Background: The present study investigates the suitability of various treatment outcome indicators to evaluate performance of mental health institutions that provide care to patients with severe mental illness. Several categorical approaches are compared to a reference indicator (continuous outcome) using pretest-posttest data of the Health of Nation Outcome Scales (HoNOS). Methods: Data from 10 institutions and 3189 patients were used, comprising outcomes of the first year of treatment by teams providing long-term care.

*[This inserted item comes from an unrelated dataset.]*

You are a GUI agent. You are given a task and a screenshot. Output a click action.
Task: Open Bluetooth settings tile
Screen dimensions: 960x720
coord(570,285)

Results: Findings revealed differences between continuous indicators (standardized pre-post difference score ES and ΔT) and categorical indicators (SEM, JTRCI, JTCS, JTRCI&CS, JTrevised) on their ranking of institutions, as well as substantial differences among categorical indicators; the outcome according to the traditional JT approach was most concordant with the continuous outcome indicators. Conclusions: For research comparing group averages, a continuous outcome indicator such as ES or ΔT is preferred, as this best preserves information from the original variable. Categorical outcomes can be used to illustrate what is accomplished in clinical terms. For categorical outcome, the classical Jacobson-Truax approach is preferred over the more complex method of Parabiaghi et al. with eight outcome categories. The latter may be valuable in clinical practice as it allows for a more detailed characterization of individual patients.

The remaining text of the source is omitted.